2025.12.13-01.10 There is a Glare on my screen, Frees Art Space, Taipei, Taiwan
there is a Glare on My Screen is composed of works inspired by a rethinking of various technologies and technical objects. The glare on a screen—a shared experience inherent to the use of electronic devices—is that blinding light which causes physiological dazzle. It serves as a starting point and a prompt. This flickering glare contains multiple light sources and layers of information; it enables us to perceive the technical objects and materiality underlying the mobile phones, computers, and televisions that carry the images on display. We are suffocating within an immersive stream of data, often without realizing it. there is a Glare on My Screen is composed of works inspired by a rethinking of various technologies and technical objects.
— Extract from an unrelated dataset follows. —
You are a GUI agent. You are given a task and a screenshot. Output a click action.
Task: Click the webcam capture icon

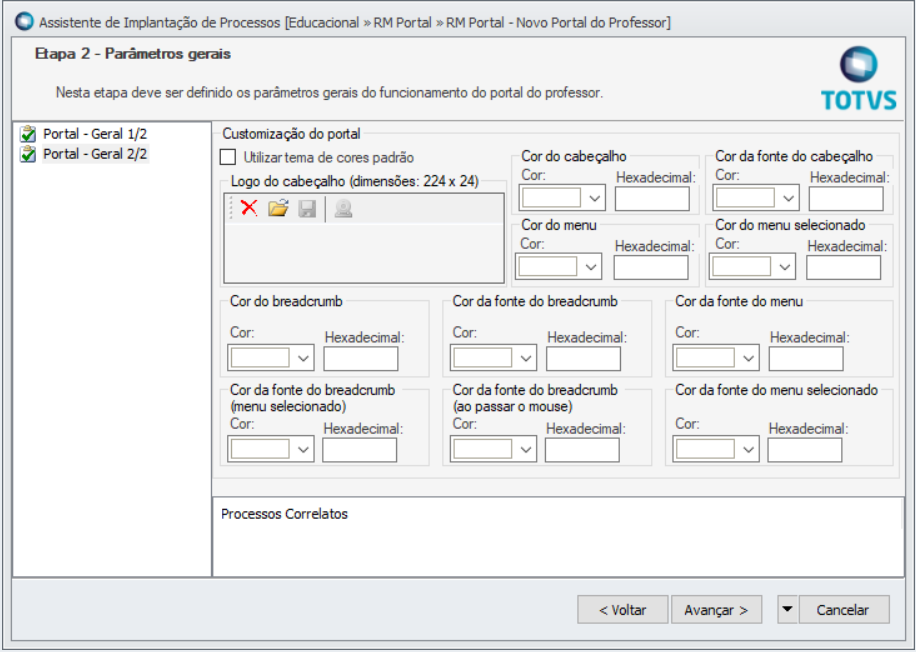343,208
The exhibition attempts to employ a conceptual mode of thinking—possibly derived from sculpture—to traverse from projectors, screen light, LCDs to LED screens, liquid crystals, and light-emitting diodes, to the signal transmission and translation between devices, and from images to the encoding, models, values, and bits of image files. It seeks to reflect on how we sense or perceive digital objects, how digitalization manifests in our lives, and how it reconstructs our perception.
Screen glare represents a technical "moment of breakdown." It is not merely a physical dazzle, but a hint that pierces the myth of the seamless experience. As artist and researcher Juli Laczkó noted in the article "All Computers Are Broken: Rethinking the Technosphere along the Lines of Repair and Maintenance Work" (presented at MetaForumX 2024), the norm of technology is not smooth operation, but continuous entropy, disintegration, and wear. The fluidity and immediacy we perceive rely, in fact, on a vast—yet often invisible—"maintenance and repair labor" to hold together its fragile existence.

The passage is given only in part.